The intrusions became such a problem it was recently agreed with the US that only Afghan troops could conduct searches.
"This caused a lot of problems before. It was something very important," Dr Mojadidi said. "Having Muslim countries there is much easier."
According to Lending a Hand, a book compiled by the UAE Armed Forces, Emirati troops were often invited to tea and spoke with Afghans, mostly to convince tribal leaders to promote peace.
The Emirates has also provided US$1.5 billion (Dh5.5bn) in aid to the country, mainly to build roads, schools, mosques and hospitals.
"Advanced healthcare facilities are [now] not more than two hours away" for people in any part of Afghanistan, said the Armed Forces, adding that the child-mortality rate had been reduced by 22 per cent since 2001.
Again bearing in mind cultural sensitivities, the UAE sent female physicians to treat women and children.
The rate of illiteracy has been reduced, and quality of education has improved in the past decade, the Armed Forces said.
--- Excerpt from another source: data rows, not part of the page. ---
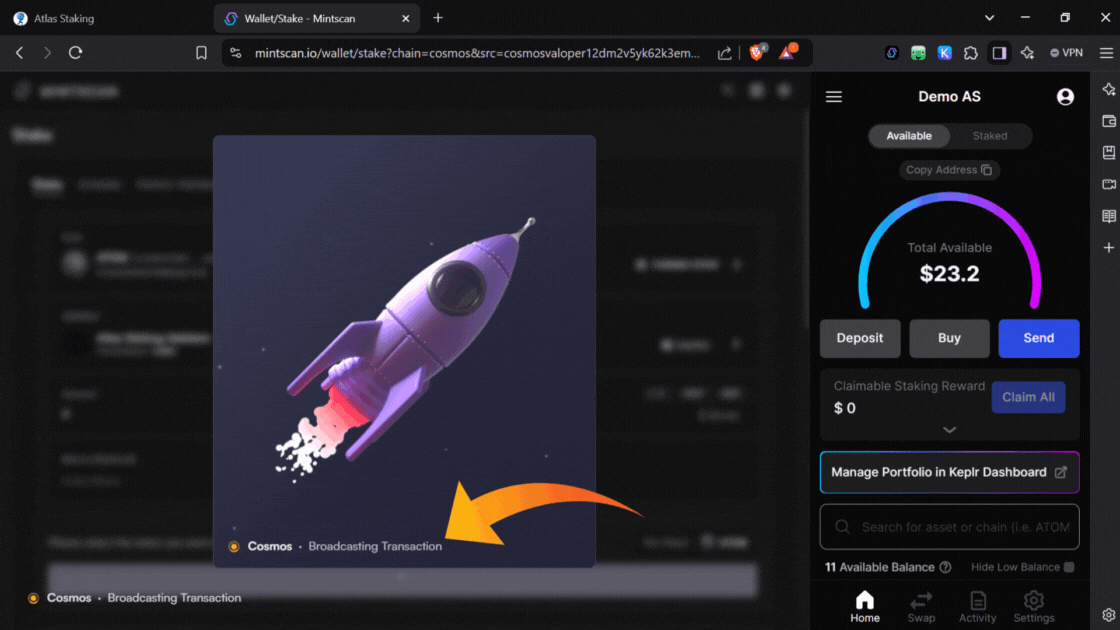Open Manage Portfolio in Keplr Dashboard

(949, 472)
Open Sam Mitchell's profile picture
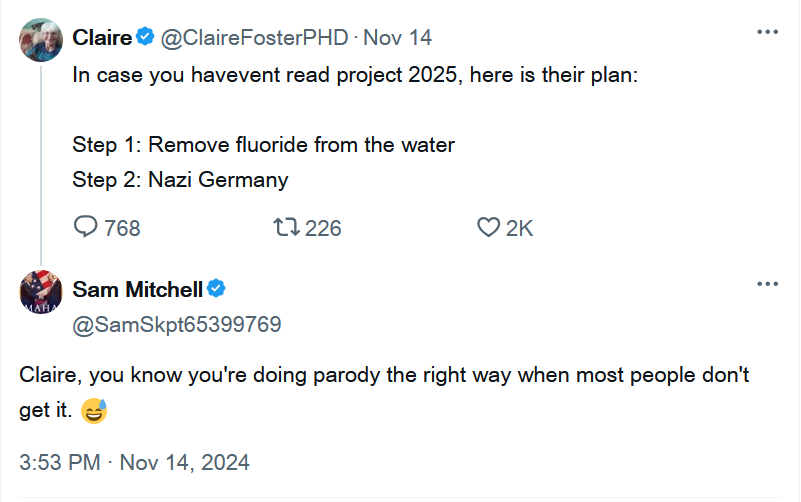This screenshot has height=502, width=801. (x=41, y=292)
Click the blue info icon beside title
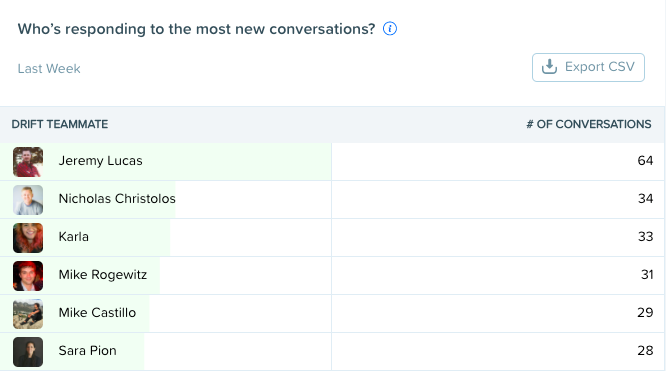 coord(390,29)
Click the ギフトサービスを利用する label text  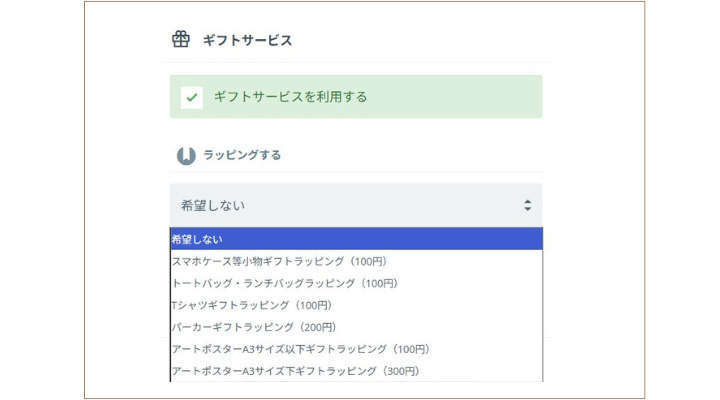(290, 97)
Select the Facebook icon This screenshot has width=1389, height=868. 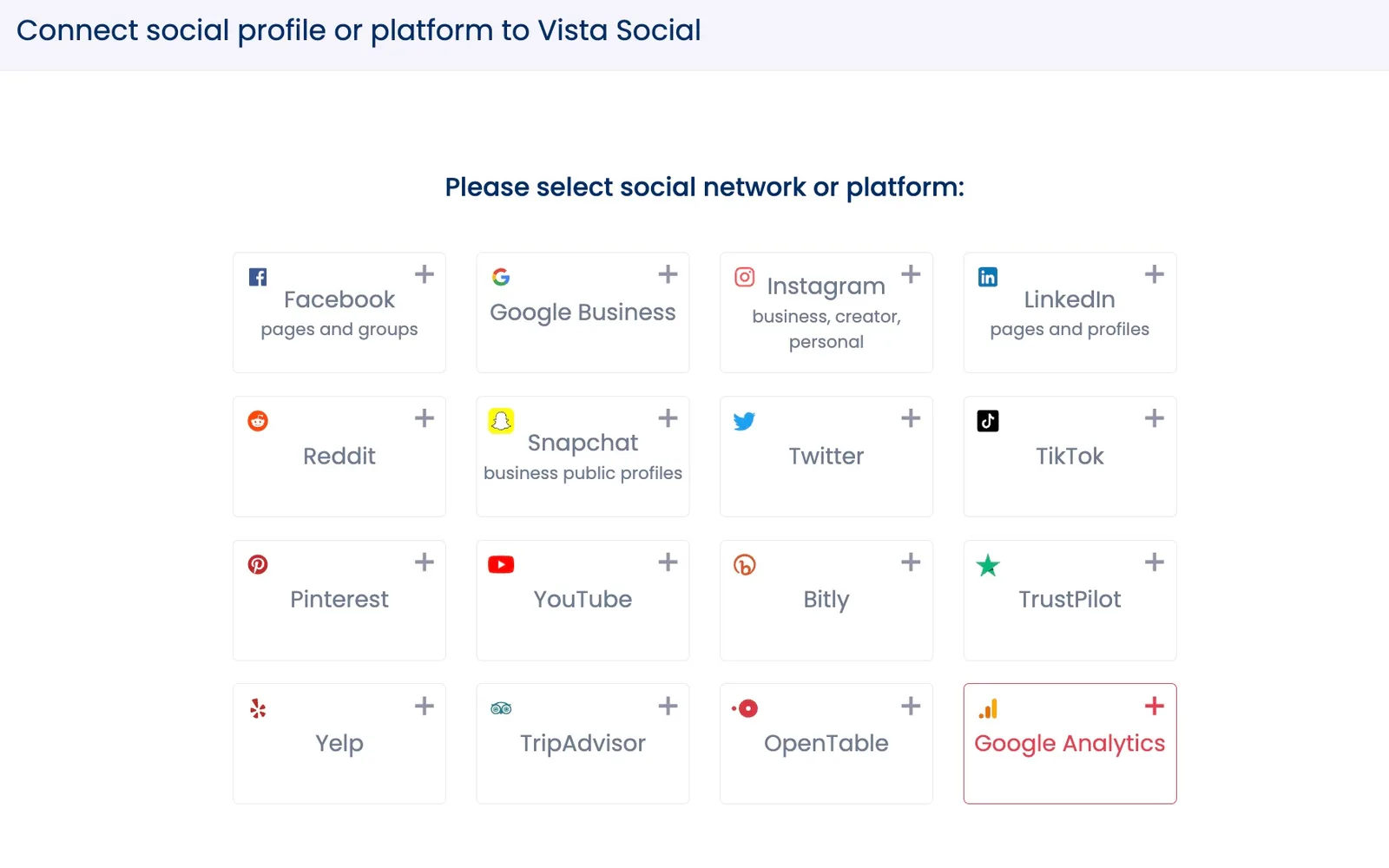coord(257,276)
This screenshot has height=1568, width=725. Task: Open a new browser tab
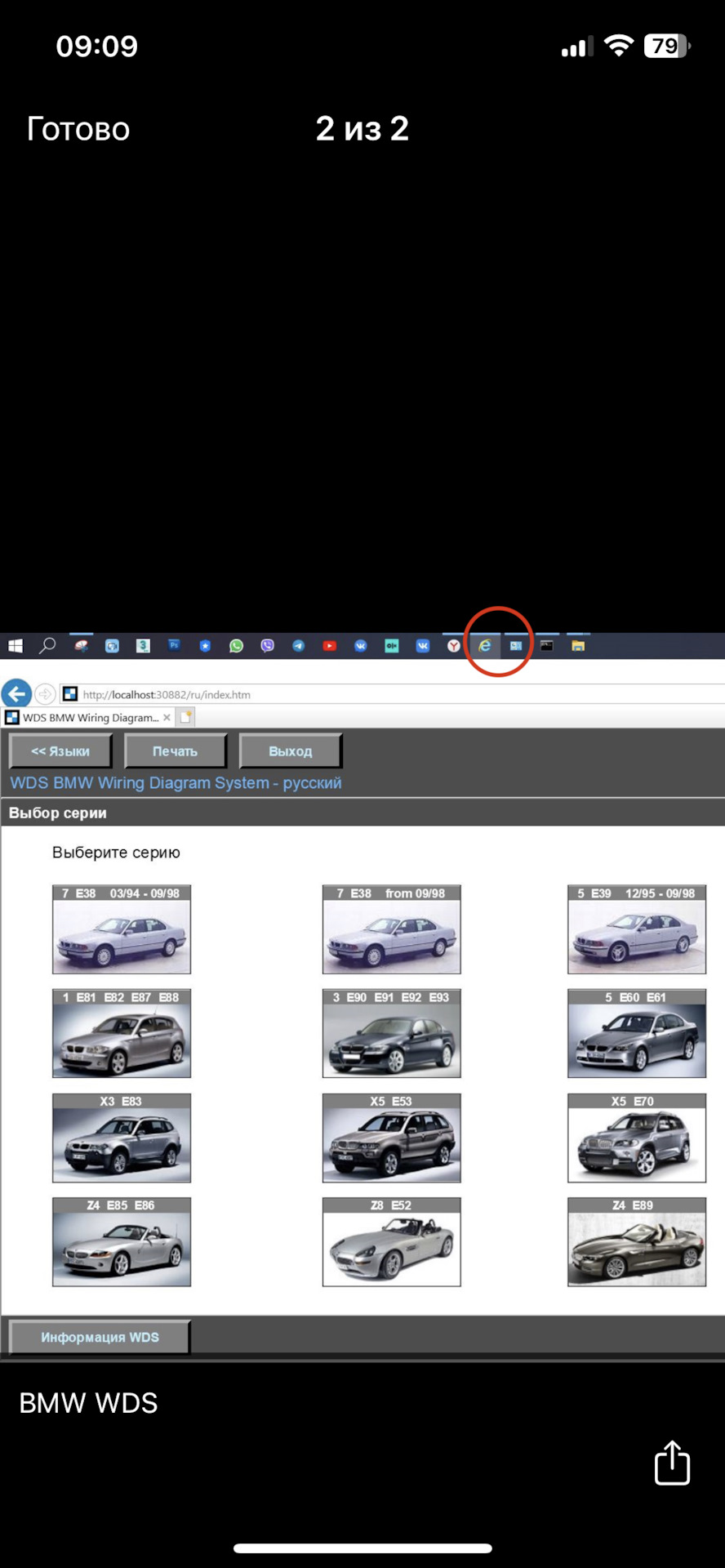click(x=186, y=718)
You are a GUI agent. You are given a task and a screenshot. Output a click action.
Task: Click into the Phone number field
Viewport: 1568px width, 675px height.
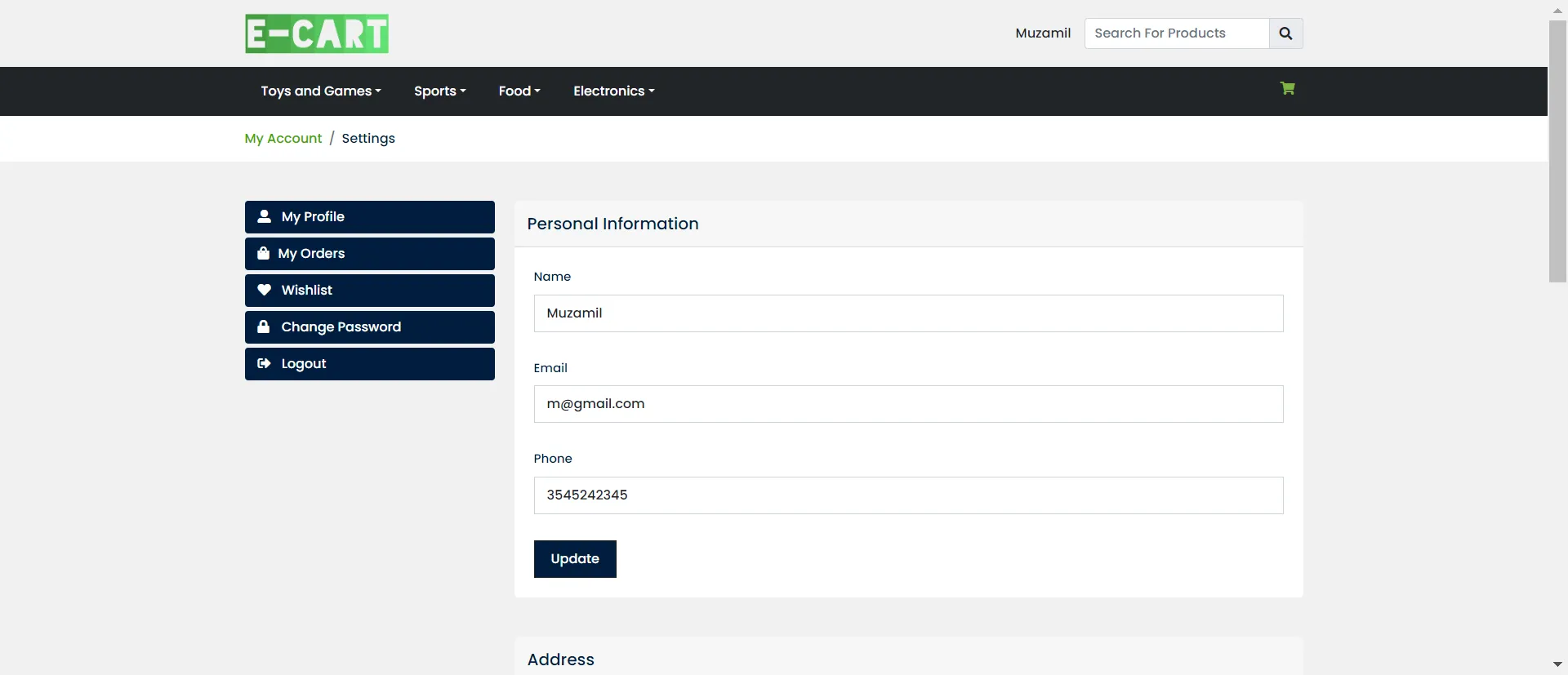coord(908,495)
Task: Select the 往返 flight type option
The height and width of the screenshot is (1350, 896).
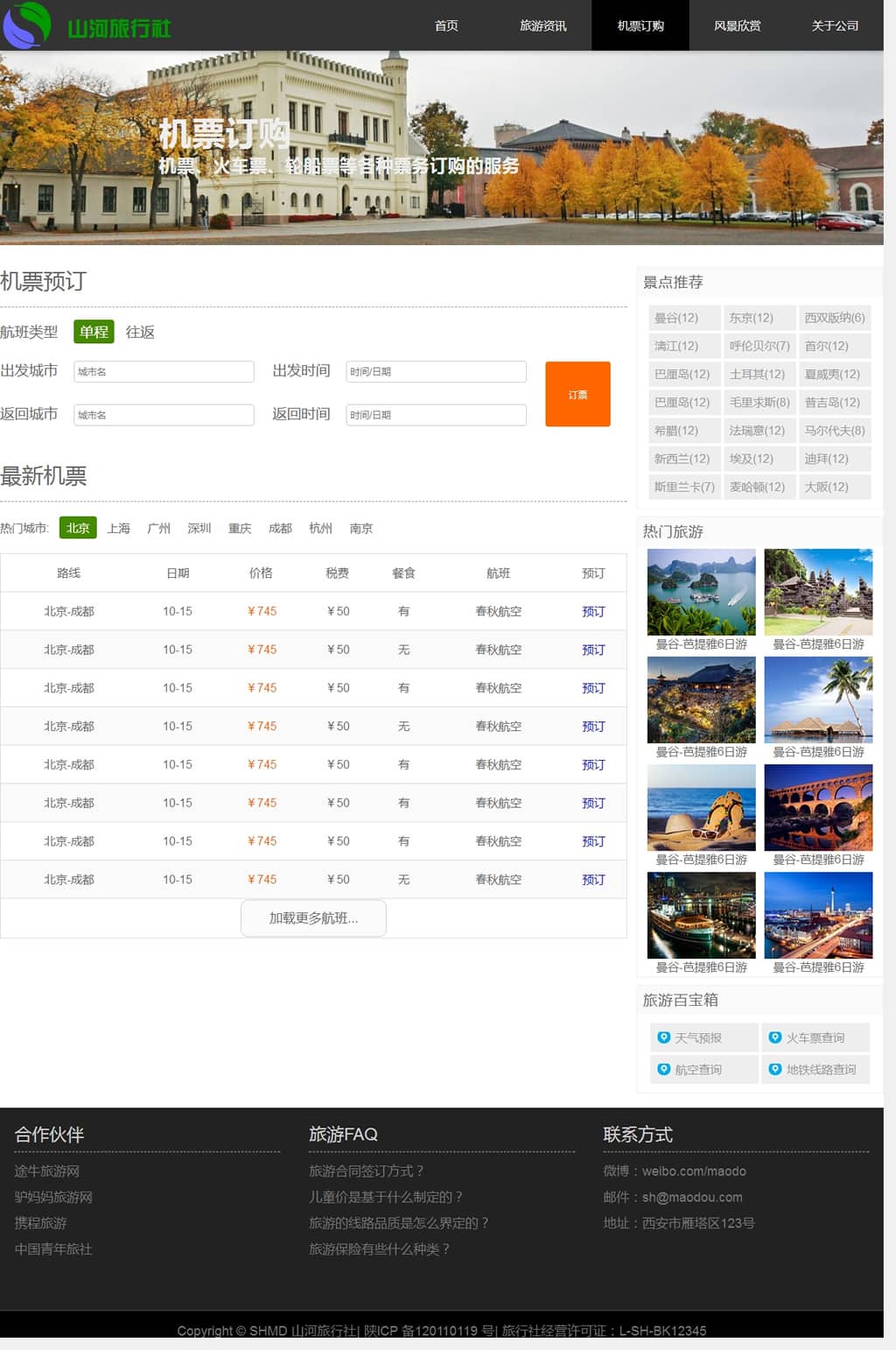Action: 140,332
Under the Taliban schools were burnt down, but now eight million children go to school, almost half of them female, Dr Mojadidi said.
"This is tremendous progress. Even in parliament, if you look at the upper and lower house, there is a huge number of women representing the people," he said.
In 2001, the number of teachers was 20,000, all of them men. Now it has reached 175,000 - a third of them women.
But even so, "social taboos still affect many women", the Armed Forces said.
Dr Mojadidi said in some cities, such as Kabul, the situation was still difficult. The Taliban were still burning schools, particularly those for girls.
Dr Mojadidi said this was misguided, as Islam called for boys and girls to be educated.
"This is totally against Islam but some in the Taliban don't understand the Quran even," he said. "Most criminals in Afghanistan are from outside the country."
He said Afghanistan was only living in "symptoms of terrorism".
"Where was (Osama) bin Laden found?" Dr Mojadidi asked, by way of an example. "He was found in the heart of one of our neighbour countries, which was giving him support."
He said the country suffered from the actions of its neighbours, Iran and Pakistan, and that the Afghan government was working to convince both countries that stability in Afghanistan was "good for all".
Lack of stability means parents are still afraid to send their children to school but the UAE has built almost a dozen schools, catering to thousands of male and female pupils.
The Emirates is still working on helping Afghans to become independent, following the "don't give a man a fish, teach a man how to fish" model.